→ **TEXTO FORNECIDO**
◇ ◇ ◇ ◇

Ambas as coisas tinham mais de uma edição (porque havia vários amigos com quem gostava de partilhar esses momentos “únicos”) e, se uma delas era no antigo Montemel, um restaurante de cozinha segura e guardanapos de pano que então existia numa sala de primeiro andar em Macedo, outras eram no Saldanha, de Peredo, e, ainda, no Armando, mais conhecido como O Cinco Coroas, honestíssimos a servir posta, rodeão ou bacalhau mas que, por ordem expressa, nos dias aprazados arranjavam o tal azedo ou as tais sardinhas.
Coisa fundamental para que corressem bem, esses almoços tinham sempre um vinho escolhido. Com o azedo, comido no início do ano em dia de geada severa ou de temporal desabrido, o tinto não era difícil de decidir, um Valle Pradinhos gastava-se em várias garrafas pelos nossos copos. O ano corria, passava-se o mês de Março em que numa pontualidade de cavalheiro ia a nossa casa oferecer um ramo de flores à Mariana, no nosso dia de casados, vinha Maio, em que no dia 28 se sentava no Café Central a oferecer, aos amigos que o iam cumprimentar, uma taça dum Raposeira mergulhado num frappé, e, depois, com expectativa, chegava-se a Junho e às sardinhas.

◇ ◇ ◇ ◇

→ **TAREFA CURTA**
Prossiga o texto sobre os almoços do azedo e das sardinhas a partir do ponto em que acaba. O material não tem qualquer papel nisto.

→ **EXCERTO DE DADOS**
◇ ◇ ◇ ◇

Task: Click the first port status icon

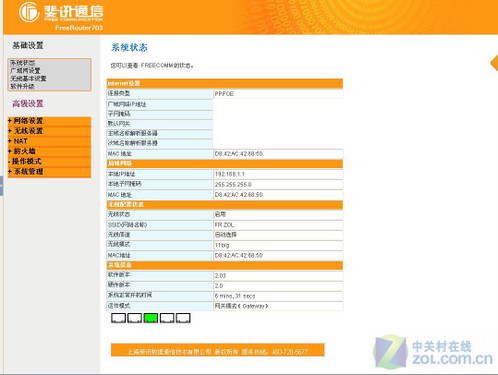Action: [x=118, y=318]
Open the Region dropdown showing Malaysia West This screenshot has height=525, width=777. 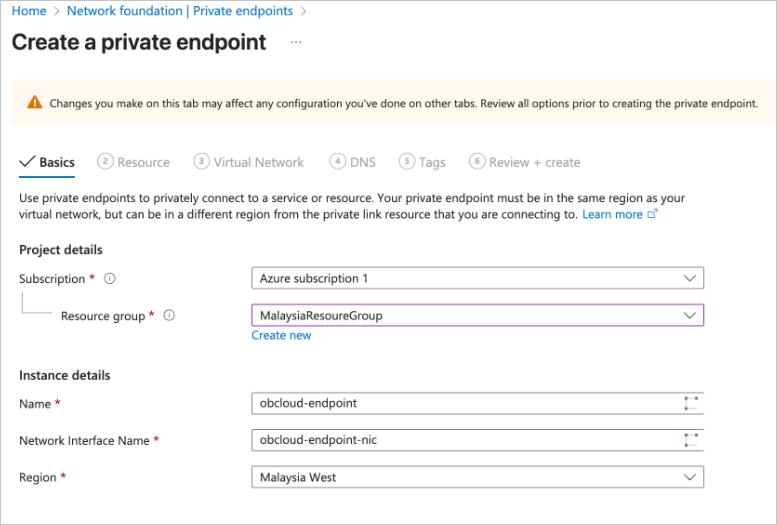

◇ ◇ ◇ ◇

→ **RESPOSTA ESCRITA**
O seu gabinete ficava no mercado e, logo que a inspecção das caixas em que vinham de Matosinhos lhe revelava, ao seu olho experiente, estarem já pingonas, o recado passava rápido para o dia em que os pimentos, as batatas, o pão e a salada se punham prestes a acompanhar as ditas em local aprazado. Que iriam bem com branco, que iriam bem com tinto, que o melhor seria sangria, talvez um rosé de novidade… até ao ano em que descobriu – e logo partilhou connosco! – que o superlativo seria um espumante e, a partir de então, passámos a ser useiros e vezeiros nos Murganheiras e Távoras-Varosas a fazer par com as sardinhas. Com um enorme sucesso. De tal modo que ainda hoje mantemos o hábito saboroso de assim fazer, haver espumante para as sardinhas, e, sempre que alguém nos pergunta o porquê, relembramos o nosso amigo. Mesmo que as tenhamos assado de modos diferentes, com carvão ou outras brasas, queimadas com caruma e alecrim, o espumante vai sempre bem. Mas…
Nessa época, há mais de vinte anos, não se usava o vinho verde por estas bandas nem, muito menos, o espumante de vinho verde. Essa é uma descoberta recente. Não a do vinhão, em malga a ser sorvida ao comer-se uma sardinha no pão, gesto antigo e experimentado desde a nossa meninice na Póvoa ou num outro arraial minhoto. Referimo-nos a outra coisa.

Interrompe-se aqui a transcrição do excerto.